Deng Xiaoping's view that the name of the People's Republic of China could be changed for the sake of unification was not included in Deng's Six Points, published in the People's Daily on 26 June 1983. However, the view that "under the 'one China' principle, everything can be discussed" was generally accepted and maintained by top leaders. In November 2002, Jiang Zemin, general secretary of the CCP Central Committee, reiterated in his report at the 16th CCP National Congress that "under the 'one China' principle, everything can be discussed", which was summarized as "three things that can be discussed". After that, these positions became part of the established policy framework.

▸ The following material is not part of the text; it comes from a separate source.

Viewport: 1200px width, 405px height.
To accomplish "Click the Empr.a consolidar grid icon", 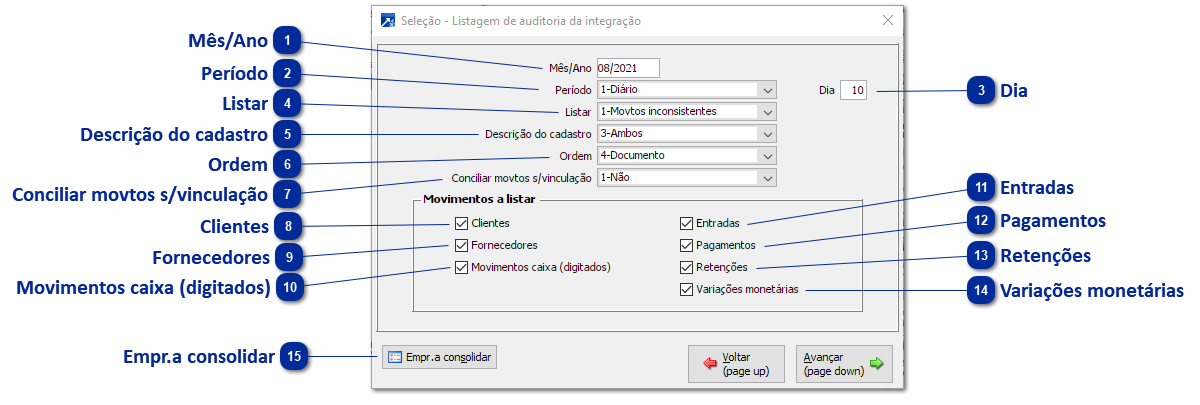I will [395, 357].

In December 2012, a forum was held in Taiwan to mark the 20th anniversary of the "1992 Consensus". During the meeting, mainland scholars stated that once the two sides reached a consensus on "one China, two representatives", they could negotiate the country's name. In response to the suggestion of negotiating the country's name, Fan Liqing, spokesperson for the Taiwan Affairs Office of the State Council, reiterated at a regular press conference that "as long as we adhere to one China, the two sides can discuss anything." In the 2010s, the economic strength of the People's Republic of China increased and was no longer significantly inferior to that of the Republic of China (Taiwan) in the 1980s. On 21 August 2016, on Phoenix TV's "Global Grand Strategy", PLA Navy expert Li Jie responded to a question by Qiu Zhenhai about the claim that "the two sides can discuss the name of the unified country", raised by scholar Ding Xueliang, and stated that, with changing circumstances, both the hard and soft power capacities of mainland China are developing. Some of the statements made at that time may require revision under current circumstances. Wu Sihuai expressed agreement.

In early February 2022, former Kuomintang chairwoman Hung Hsiu-chu traveled to Beijing to attend the opening ceremony of the Beijing Winter Olympics and met with CPPCC Chairman Wang Yang. She was later interviewed by Deutsche Welle, where she stated: "During Deng Xiaoping's time, as long as the two sides sat down to talk, they could discuss the national flag, the country's name, and the national anthem. Even my family would talk about everything. But that time has passed, and we have lost the space where we had good bargaining chips and could talk."